IGLU Environments
All environments provided here are created to be used for the Silent builder task of IGLU competition. In the Silent builder task, the goal is to create an agent that has access to the past conversation that led to some structure built by human builder.
IGLUSilentBuilder-v0
The agent spawns at the center of building zone which is a 11x9x11 cuboid above the blocks which are marked white. Each step the agent gets a pov image, an inventory state, a position, and the goal information which is described below. The agent can navigate inside the building zone, select block stack from the inventory and place/break blocks. The goal of the agent is to build the target structure using only the text of the conversation of human architect with human builder taken from the dataset.
Observation space
Observation space of silent builder consisits of six components
Dict({
"pov": Box(low=0, high=255, shape=(64, 64, 3)),
"inventory": Box(low=0, high=20, shape=(6,)),
"agentPos": Box(low= [-5, 0, -5, 0, -90],
high=[ 5, 8, 5, 360, 90],
shape=(5,)),
"grid": Box(low=-1, high=5, shape=(9, 11, 11)),
"compass": Dict({"angle": Box(low=-180.0, high=180.0, shape=())}),
"chat": String()

_Written problem A_:
Reproduce everything in the IGLU environments text from "IGLU Environments" down to "by human builder.".
_Written problem B_:
Using the IGLU environments text, explain what the environments are made for and what the goal of that task is.
_Written problem C_:
In the IGLU environments text, what are the dimensions of the building zone where the agent spawns?

_Data segment_:
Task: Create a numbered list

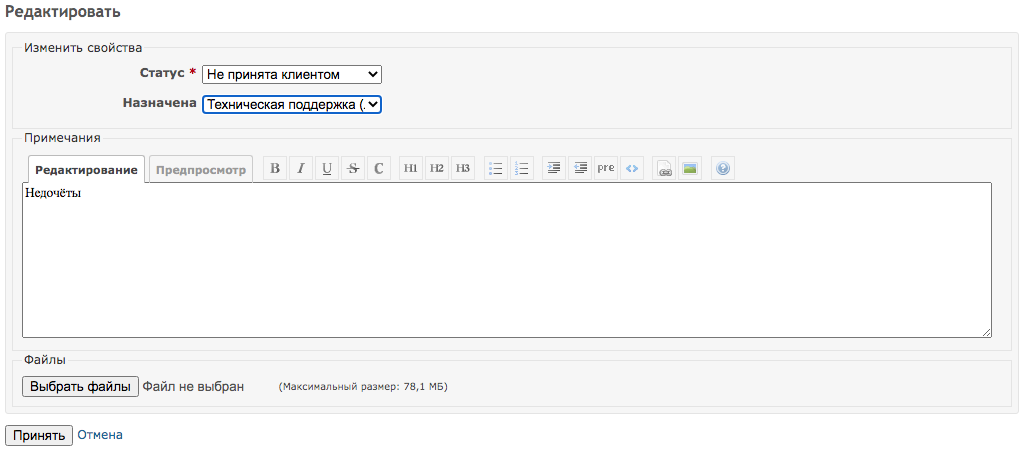Action: 521,169
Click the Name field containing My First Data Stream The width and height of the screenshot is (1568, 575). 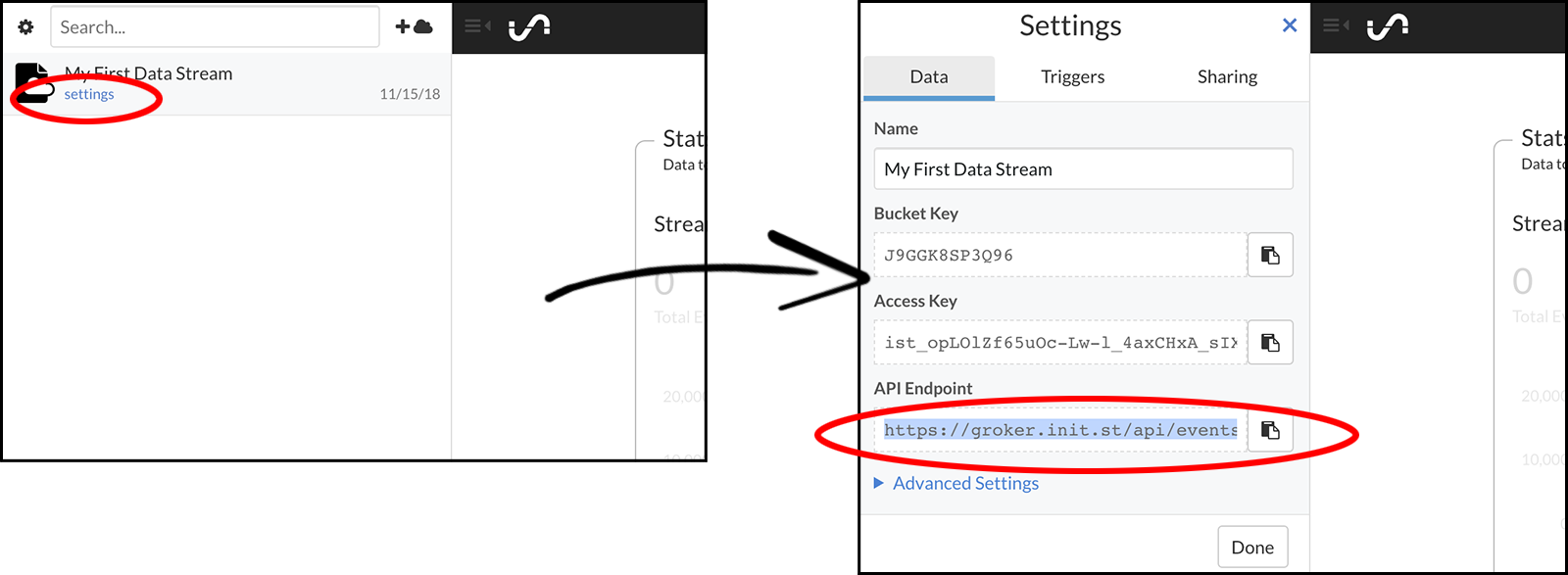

_Exercise result A_:
IGLU Environments
All environments provided here are created to be used for the Silent builder task of IGLU competition. In the Silent builder task, the goal is to create an agent that has access to the past conversation that led to some structure built by human builder.

_Exercise result B_:
The environments are made for the Silent builder task of the IGLU competition. In that task, the goal is to create an agent that has access to the past conversation that led to a structure built by a human builder.

_Exercise result C_:
It is an 11x9x11 cuboid.